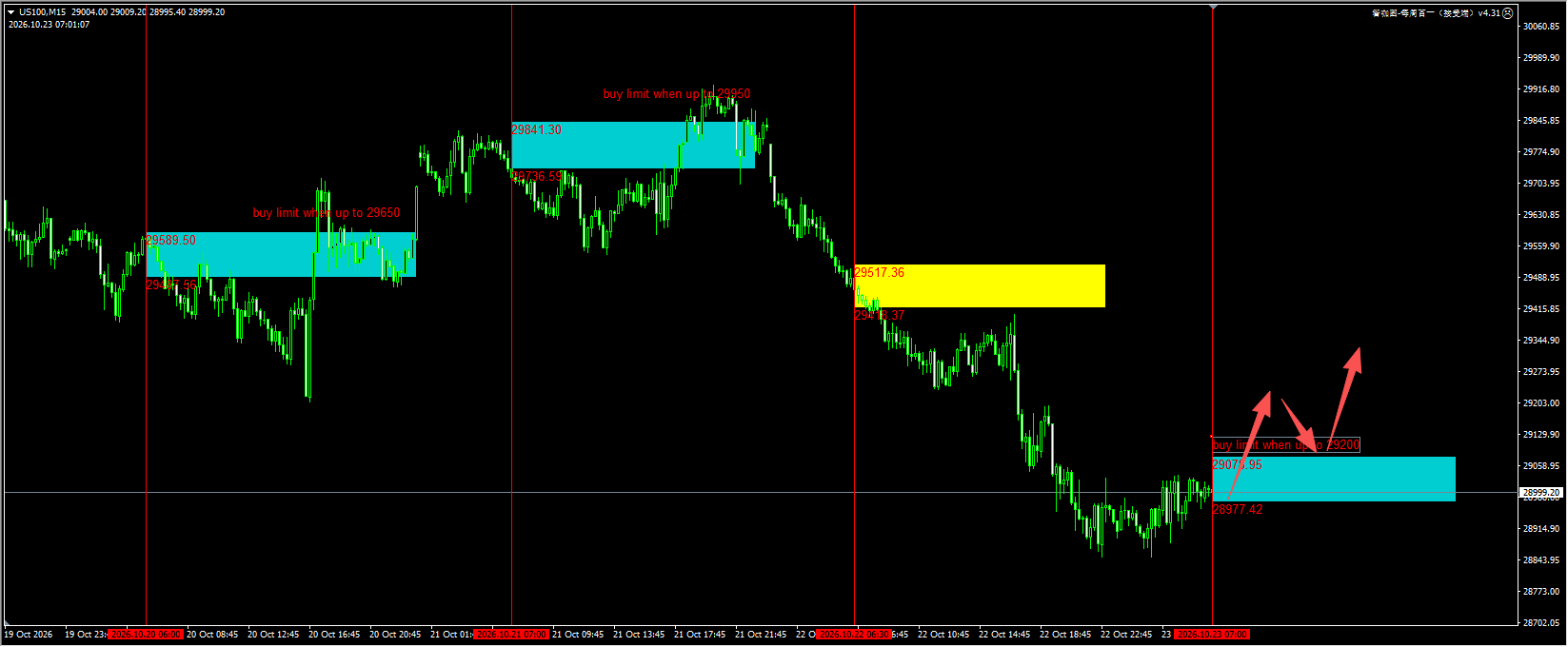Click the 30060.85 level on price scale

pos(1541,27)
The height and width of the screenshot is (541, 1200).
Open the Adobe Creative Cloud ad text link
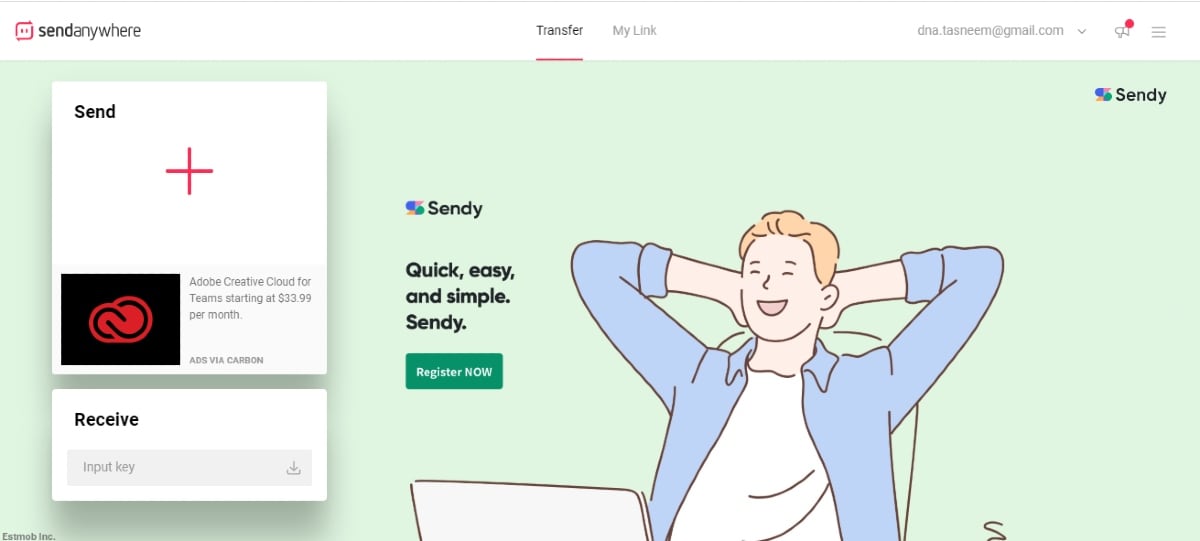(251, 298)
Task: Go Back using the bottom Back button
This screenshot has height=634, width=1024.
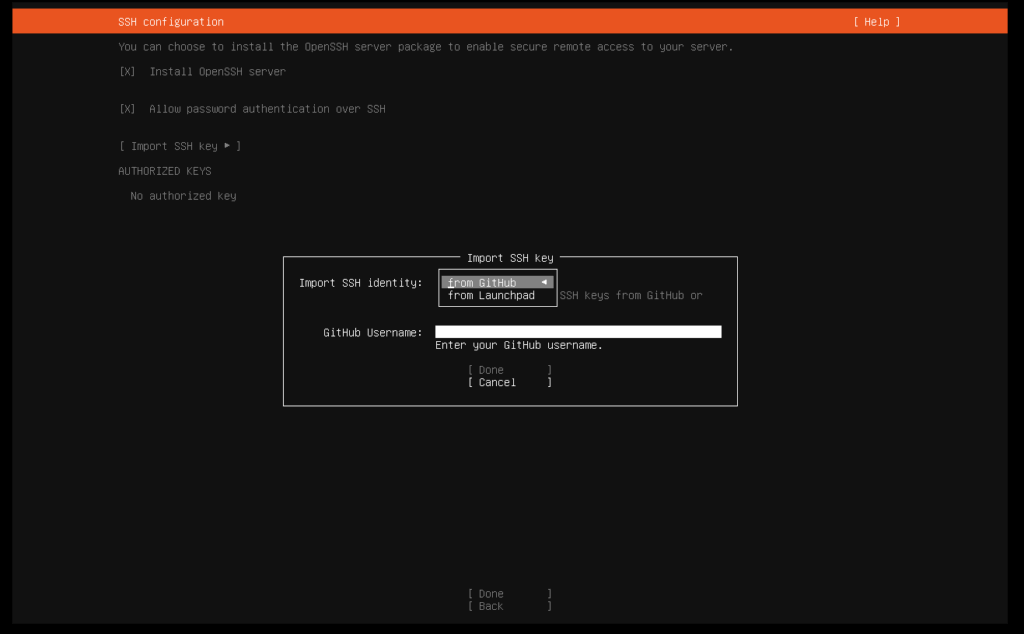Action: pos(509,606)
▬▬▬
PROBLEM: Exactly the lines from the one containing "The height and" through the last line of the material above, both included and free of pictures, should make up your answer, please.

TASK SOLUTION:
The height and width of the screenshot is (541, 1200).
Open the Adobe Creative Cloud ad text link
(251, 298)
Task: Go Back using the bottom Back button
This screenshot has height=634, width=1024.
Action: pos(509,606)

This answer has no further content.